◆ **Requirements**:
Write what comes next in the joke below about Thibodeau declaring war, starting right after its final sentence.

WAR

   / WAR #1  

Mike_Dumond

Gold Member
Joined
Jul 29, 2001
Messages
477
Location
Fort Kent, Maine
Tractor
B6100D Kubota
The day before Tuesday, the French Acadians just heard that ****** Hussein was going to help ***** bin Laden and they decided -- This is WAR!!
****** Hussein was sitting in his bunker when his telephone rang. "Hallo! Mr. Hussein," a heavily accented voice said. "This is Thibodeau at the BJ's lounge there in Fort Kent, Maine. I'm callin' to told you we be officially declarin' war on you!"
"Well, Thibodeau, ****** replied, "This is indeed important news! How big is your army?"
"Rat now," said Thibodeau, (hesitating) "there is me, my cousin Robichaud, my next door neighbor Chasse, and the whole bunch from the bar. That make us eight!"
****** paused. "I must tell you, Thibodeau, that I have one million men in my army waiting to move on my command."
"Woo-eee!@" said Thibodeau, "I gots to call you back later!"
Sure enough, the next day, Thibodeau called again. "Mr. Hussein, the war is still on there! We got us some war equipment!"
"And what equipment would that be, Thibodeau" ****** asked. "Well, we got us two ski-doos, a dozer, and de skidder.
****** sighed. "I must tell you, Thibodeau, that I have 16,000 tanks and 14,000 armored personnel carriers. Also, I've increased my army to 1-1/2 million since we last spoke."
"E-yiee!" said Thibodeau. " I gots to get back to you later."

◆ **Recorded data**:
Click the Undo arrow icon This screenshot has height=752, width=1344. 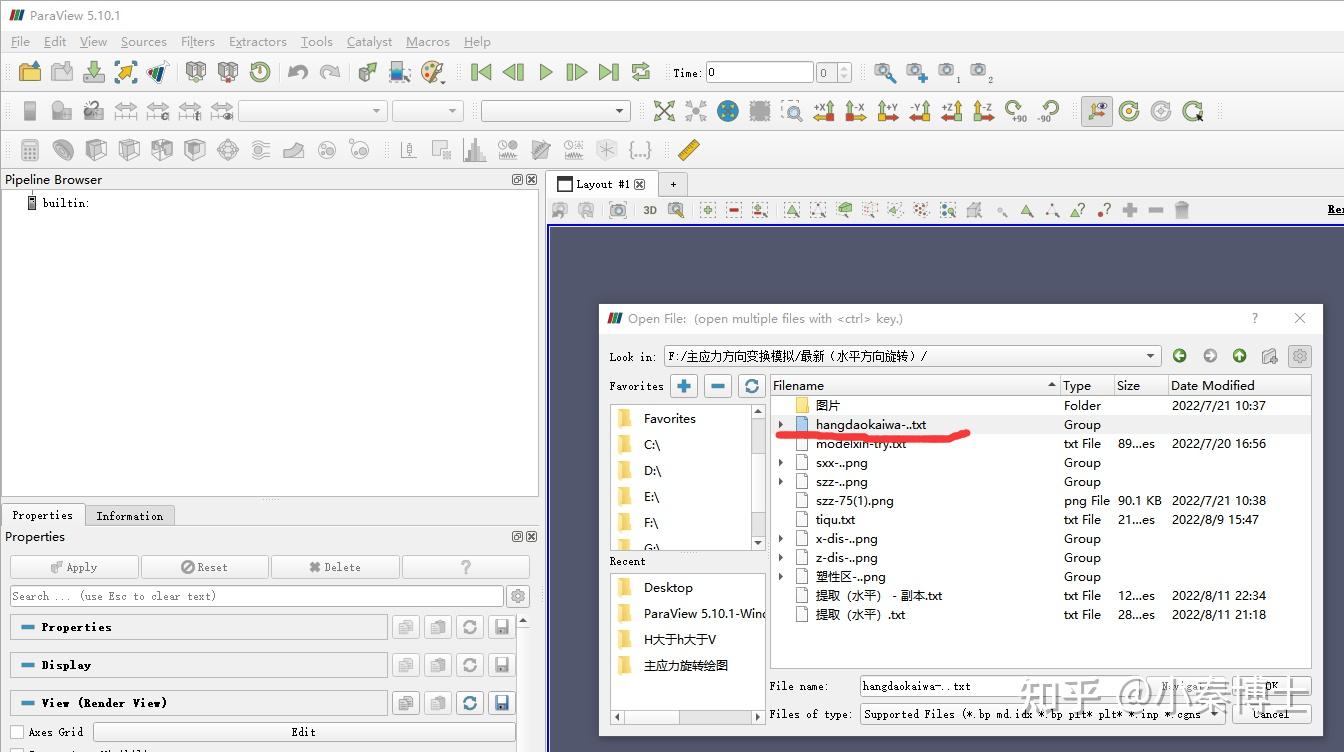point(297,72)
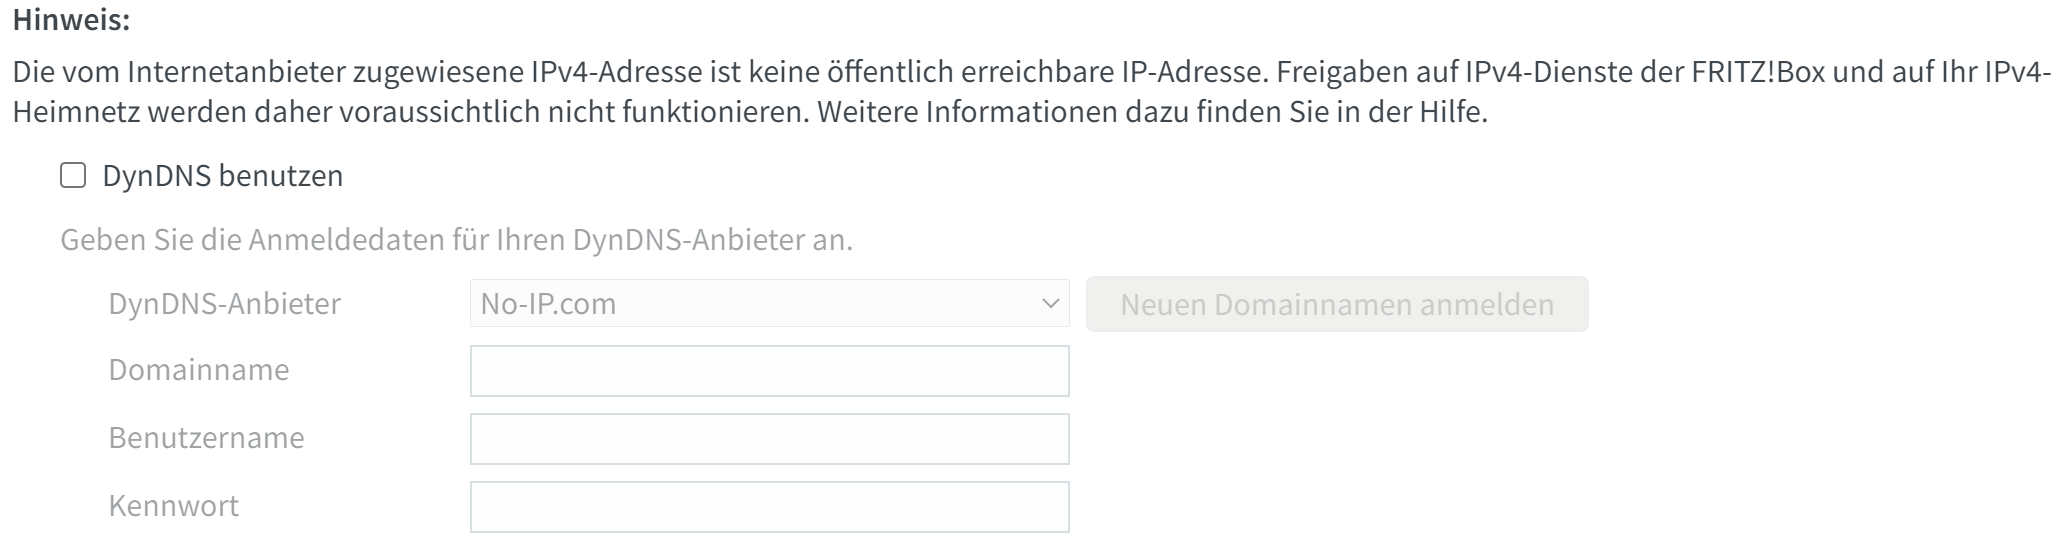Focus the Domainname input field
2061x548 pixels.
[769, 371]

◆ **Exercise output**:
Sure enough, Thibodeau rang again the next day. "Mr. Hussein, da war still be on! We got ourselves some airborne! We've took Berube's utra-light glider and we put us a shotgun in the cockpit, and Pelletier gots out of jail today and he is gonna join our army and we tripled our number. The Daigle's said tat they would join us too that makes 60.!"
****** was silent for a minute and then cleared his throat. "I must tell you, Thibodeau, that I have 10,000 bombers and 20,000 fighter planes. My military complex is surrounded by laser-guided, surface-to-air missile sites. And since we last spoke, I've increased my army to 2 million!'
"Ah-yie-yie!", screams Thibodeau, "I gots to call you back later."
Sure enough, Thibodeau calls again the next day. "Bon jour, Sadamn! I so sorry I gots to toll you we is callin' off dis war."
"Im sorry to hear that, " said ******, "Why the sudden change of heart?"
"Well, " said Thibodeau,"We all had a long talk at the bar and Chief Doody Michaud, he say no way he's gonna feed no 2 million prisoners."


Keep the greasy side down.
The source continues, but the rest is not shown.